▶ _The task_
Could you print every record below exactly as written?

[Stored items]
+--
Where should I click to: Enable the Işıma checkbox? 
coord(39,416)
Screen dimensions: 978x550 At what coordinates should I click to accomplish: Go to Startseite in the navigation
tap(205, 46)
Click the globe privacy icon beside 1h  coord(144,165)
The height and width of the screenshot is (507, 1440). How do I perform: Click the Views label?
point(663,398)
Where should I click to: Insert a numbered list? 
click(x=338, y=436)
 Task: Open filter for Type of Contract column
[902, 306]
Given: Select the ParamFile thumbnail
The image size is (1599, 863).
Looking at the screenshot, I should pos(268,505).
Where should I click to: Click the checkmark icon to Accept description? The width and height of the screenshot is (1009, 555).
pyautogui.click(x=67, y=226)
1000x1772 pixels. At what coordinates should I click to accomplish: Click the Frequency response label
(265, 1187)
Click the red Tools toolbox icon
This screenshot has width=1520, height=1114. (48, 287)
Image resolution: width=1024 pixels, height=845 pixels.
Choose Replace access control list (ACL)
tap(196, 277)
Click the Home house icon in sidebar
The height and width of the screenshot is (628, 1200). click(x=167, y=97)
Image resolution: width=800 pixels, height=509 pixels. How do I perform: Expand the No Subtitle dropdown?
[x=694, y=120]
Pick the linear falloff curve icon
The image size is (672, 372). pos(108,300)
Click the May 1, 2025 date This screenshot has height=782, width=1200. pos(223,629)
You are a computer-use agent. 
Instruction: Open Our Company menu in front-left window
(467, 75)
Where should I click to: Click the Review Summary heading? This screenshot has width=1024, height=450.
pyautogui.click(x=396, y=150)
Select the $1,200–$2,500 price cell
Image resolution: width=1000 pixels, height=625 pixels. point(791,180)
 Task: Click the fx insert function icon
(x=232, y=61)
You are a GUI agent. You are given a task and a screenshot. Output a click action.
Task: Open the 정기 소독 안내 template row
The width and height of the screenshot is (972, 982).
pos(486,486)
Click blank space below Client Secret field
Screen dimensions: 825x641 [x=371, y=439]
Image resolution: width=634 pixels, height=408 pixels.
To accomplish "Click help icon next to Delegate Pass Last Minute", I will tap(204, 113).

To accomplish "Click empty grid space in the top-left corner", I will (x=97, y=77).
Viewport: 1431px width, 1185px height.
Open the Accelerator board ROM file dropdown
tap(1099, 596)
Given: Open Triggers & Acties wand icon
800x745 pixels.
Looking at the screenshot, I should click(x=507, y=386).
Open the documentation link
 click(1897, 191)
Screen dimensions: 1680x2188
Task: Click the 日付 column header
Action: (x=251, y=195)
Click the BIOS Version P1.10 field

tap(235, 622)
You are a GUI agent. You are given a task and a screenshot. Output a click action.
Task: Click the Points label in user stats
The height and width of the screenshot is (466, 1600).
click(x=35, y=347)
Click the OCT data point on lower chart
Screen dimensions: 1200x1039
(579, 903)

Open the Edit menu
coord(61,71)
+--
▶ _Task result_
Where should I click to: Enable the Işıma checkbox? 
coord(39,416)
Screen dimensions: 978x550 At what coordinates should I click to accomplish: Go to Startseite in the navigation
tap(205, 46)
Click the globe privacy icon beside 1h  coord(144,165)
The height and width of the screenshot is (507, 1440). How do I perform: Click the Views label?
point(663,398)
Where should I click to: Insert a numbered list? 
click(x=338, y=436)
 Task: Open filter for Type of Contract column
[902, 306]
Given: Select the ParamFile thumbnail
The image size is (1599, 863).
Looking at the screenshot, I should pos(268,505).
Where should I click to: Click the checkmark icon to Accept description? The width and height of the screenshot is (1009, 555).
pyautogui.click(x=67, y=226)
1000x1772 pixels. At what coordinates should I click to accomplish: Click the Frequency response label
(265, 1187)
Click the red Tools toolbox icon
This screenshot has width=1520, height=1114. (48, 287)
Image resolution: width=1024 pixels, height=845 pixels.
Choose Replace access control list (ACL)
tap(196, 277)
Click the Home house icon in sidebar
The height and width of the screenshot is (628, 1200). click(x=167, y=97)
Image resolution: width=800 pixels, height=509 pixels. How do I perform: Expand the No Subtitle dropdown?
[x=694, y=120]
Pick the linear falloff curve icon
The image size is (672, 372). pos(108,300)
Click the May 1, 2025 date This screenshot has height=782, width=1200. pos(223,629)
You are a computer-use agent. 
Instruction: Open Our Company menu in front-left window
(467, 75)
Where should I click to: Click the Review Summary heading? This screenshot has width=1024, height=450.
pyautogui.click(x=396, y=150)
Select the $1,200–$2,500 price cell
Image resolution: width=1000 pixels, height=625 pixels. point(791,180)
 Task: Click the fx insert function icon
(x=232, y=61)
You are a GUI agent. You are given a task and a screenshot. Output a click action.
Task: Open the 정기 소독 안내 template row
The width and height of the screenshot is (972, 982).
pos(486,486)
Click blank space below Client Secret field
Screen dimensions: 825x641 [x=371, y=439]
Image resolution: width=634 pixels, height=408 pixels.
To accomplish "Click help icon next to Delegate Pass Last Minute", I will tap(204, 113).

To accomplish "Click empty grid space in the top-left corner", I will (x=97, y=77).
Viewport: 1431px width, 1185px height.
Open the Accelerator board ROM file dropdown
tap(1099, 596)
Given: Open Triggers & Acties wand icon
800x745 pixels.
Looking at the screenshot, I should click(x=507, y=386).
Open the documentation link
 click(1897, 191)
Screen dimensions: 1680x2188
Task: Click the 日付 column header
Action: (x=251, y=195)
Click the BIOS Version P1.10 field

tap(235, 622)
You are a GUI agent. You are given a task and a screenshot. Output a click action.
Task: Click the Points label in user stats
The height and width of the screenshot is (466, 1600).
click(x=35, y=347)
Click the OCT data point on lower chart
Screen dimensions: 1200x1039
(579, 903)

Open the Edit menu
coord(61,71)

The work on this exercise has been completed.